Giving him all her love,
With scarcely thought for others.
It almost seemed that she begrudged
The hale health of his brothers,

And hated those who pitied her,
Intending to be kind.
Though only she could find the way
Through turnings of his mind,

She held him as her one ewe lamb,
This creature hardly human,
Because he stayed at home with her --
May God forgive the woman!

She said, "Of all the sons I've reared
I've but one loving son;
The others went too soon from me --
'Twas run, run, run,

"As little tads, and when they grew
And were too old for play,
Their father set his hands on them
And bore them both away.

"Now Orrin and John grow soft in spring
As the down of the pussywillow,
And soon the mother'll be forgot
For a wife's head on the pillow!

"But gentle Clyde will stay with me,
Long in his kitchen seat,
And I will pour his drink for him,
And I will cut his meat. . ."

A woman's ravings! Peace to her --
I had my goodly yield,
My lovely sons who laughed all day
And sweated in the field.

Broad backs bent until they straightened,
Dripping and immense;
They had cheerful hands for milking
Or for making fence.

They knew sheep and how to cross them
With the proper choice of rams.
In the lonely nights of April,
When the ewes would drop their lambs,

They were skilful; at the shearing
Cool to calm the frightened beast
Till, as naked as a baby
Out of blanket, it was fleeced!

And the same way with our cattle,
Working hard and nothing halving. . .
O my wise sons, O my helpers,
How I miss you at the calving!

Sweet as cider from the mill,
But strong as cider aged,
Ever hearty and unbeaten
In the battles that they waged,

They could set maids' hearts aflutter
At the yearly county fair;
And folk did not mean our oxen
When they whispered, "What a pair!"

Beautiful as grain at harvest
Were my gallant reapers!
Night fell suddenly upon them --
They were heavy sleepers. . .

Safe and sound I left them,
Coming dark, to go
To the town for early market
In the morning.
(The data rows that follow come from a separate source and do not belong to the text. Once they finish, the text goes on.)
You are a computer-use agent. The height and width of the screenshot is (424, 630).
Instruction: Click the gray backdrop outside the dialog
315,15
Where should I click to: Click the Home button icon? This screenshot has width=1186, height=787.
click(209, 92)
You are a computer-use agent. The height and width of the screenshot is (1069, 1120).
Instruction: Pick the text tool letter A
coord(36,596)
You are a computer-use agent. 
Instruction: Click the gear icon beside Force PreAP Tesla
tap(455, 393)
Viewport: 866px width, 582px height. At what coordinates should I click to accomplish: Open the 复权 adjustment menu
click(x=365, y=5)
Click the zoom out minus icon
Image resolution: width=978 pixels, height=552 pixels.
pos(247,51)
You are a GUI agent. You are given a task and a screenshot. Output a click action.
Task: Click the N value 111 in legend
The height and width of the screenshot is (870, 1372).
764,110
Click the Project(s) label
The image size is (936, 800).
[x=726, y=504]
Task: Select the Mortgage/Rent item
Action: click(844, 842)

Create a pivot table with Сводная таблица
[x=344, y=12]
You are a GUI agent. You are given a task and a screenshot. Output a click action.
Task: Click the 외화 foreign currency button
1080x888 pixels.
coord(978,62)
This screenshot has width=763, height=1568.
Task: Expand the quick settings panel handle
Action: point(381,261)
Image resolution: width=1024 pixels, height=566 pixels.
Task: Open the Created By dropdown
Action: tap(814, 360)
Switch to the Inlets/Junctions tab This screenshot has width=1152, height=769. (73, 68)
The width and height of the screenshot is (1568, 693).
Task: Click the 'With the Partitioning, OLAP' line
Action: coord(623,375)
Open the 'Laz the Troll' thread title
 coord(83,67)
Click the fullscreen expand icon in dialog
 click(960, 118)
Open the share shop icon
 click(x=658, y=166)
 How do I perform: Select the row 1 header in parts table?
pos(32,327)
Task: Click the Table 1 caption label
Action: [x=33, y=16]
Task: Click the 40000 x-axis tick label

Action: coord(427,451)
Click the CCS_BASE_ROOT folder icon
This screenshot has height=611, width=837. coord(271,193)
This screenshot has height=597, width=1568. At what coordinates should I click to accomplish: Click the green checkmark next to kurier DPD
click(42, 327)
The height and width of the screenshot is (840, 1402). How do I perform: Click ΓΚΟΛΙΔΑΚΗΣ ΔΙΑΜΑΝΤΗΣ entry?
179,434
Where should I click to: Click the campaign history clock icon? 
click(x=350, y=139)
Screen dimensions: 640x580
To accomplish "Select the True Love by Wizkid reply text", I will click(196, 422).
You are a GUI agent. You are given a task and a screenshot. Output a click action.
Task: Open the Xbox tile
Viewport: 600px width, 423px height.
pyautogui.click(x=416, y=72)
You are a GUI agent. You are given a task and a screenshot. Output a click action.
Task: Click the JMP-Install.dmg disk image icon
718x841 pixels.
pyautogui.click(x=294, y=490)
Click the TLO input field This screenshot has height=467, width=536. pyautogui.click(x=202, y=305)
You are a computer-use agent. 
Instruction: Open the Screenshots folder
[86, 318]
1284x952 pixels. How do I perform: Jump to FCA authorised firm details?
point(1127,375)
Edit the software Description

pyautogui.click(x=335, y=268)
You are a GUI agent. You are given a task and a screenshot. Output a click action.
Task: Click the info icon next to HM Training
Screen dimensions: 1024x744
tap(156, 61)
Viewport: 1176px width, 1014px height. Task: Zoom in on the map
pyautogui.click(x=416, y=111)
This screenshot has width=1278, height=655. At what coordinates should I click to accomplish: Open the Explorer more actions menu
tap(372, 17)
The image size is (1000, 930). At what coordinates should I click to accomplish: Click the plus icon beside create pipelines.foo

You should know

That their bed was in the attic
Of the house long built,
Where they lay beneath the rafter
And their grandmother's patched quilt.

It was autumn, nearing winter,
And the ground all hoary.
Crazy Clyde was resting ill
In the second storey,

Plagued by some dim recollection
Of a mischef he had done
Late that evening, with two live coals
He had lifted just for fun

From the stove, his mother busy
With the dishes, till she turned
And helped him hobble up to bed,
Unknowing that they burned

Like two red eyes into the floor.
Hours later she woke:
The moon shone, but the room was grey
And ghostly with the smoke,

As if a monstrous spider wove
A web. She saw it growing.
She says she heard a horrid sound
That was the north wind blowing. . .

And then, God help her, her one thought
And only living dread
Was for the idiot who slept
Close by in his small bed!

She roused him. When she had him up
Her frenzy made him shudder.
He fought her. She'd no way to steer
That brain without a rudder.

Resisting with a stubborn will
What she would have him do,
He feared and knew not what he feared:
She beat him black and blue,

And anger made her over-strong
And terror made her wise --
If once she had him on the floor
The cripple could not rise. . .

And so she schemed to save the thing
She should have left to die.
My sons lay dreaming overhead --
The house was high,
And very old and dry. . .

The flames climbed upward step by step
As she went down the stair --
A lioness with her strange whelp
Dangling by the hair,

A worthless pulp of flesh and blood,
Torn as in a rack;
And when she dragged him through the door
He fought her to go back!

She tore her night-gown into strips
And, naked to the skin,
She tied him to an orchard tree.
Then her lamenting din

Ascended with the fire until
It reached the two above,
The luckless sleepers in their bed --
Her afterthought of love!

The winding stair was like a flue,
And deeper than a well,
When down they plunged through smoke and flame
As spirits do to hell. . .
. . . . . . . . . . .
Next morning nothing much remained
To mark that midnight revel,
The pickets smoking in the gate,
The ground level. . .

My wife she met me in the road,
She rung her hands and raved.
I had two golden sons and great --
I saw what she had saved

To be my son for all my days,
My heavy heart to cumber
In this rough hut we call our home.
A man needs more than lumber,

Mortar and tiles to build a house --
He needs his warm hopes too!
The half wit fills his mother's days
Just as he used to do --

For fatherhood and motherhood
Are separate strange things. . .
My wife she tends the lad she saved,
And when he smiles, she sings.

My wife cries, "Shame on your hard heart,
And you his lawful sire!"
I answer her, "I had two sons --
They perished in the fire."

The mother's love is for the weak
She cannot hope to cure,
But the father's love is for the strong
Who make his stock endure.

I had two lovely sons,
I was a man endowed;
But the sun will rise tomorrow
And find my fields unplowed.

The sun will rise tomorrow
And peer in at the door,
And I will tell him that my lads
Were never late before. . .

I'll tell him by this time last year
The plowing had been done.
My wife she has a living child
But I have none.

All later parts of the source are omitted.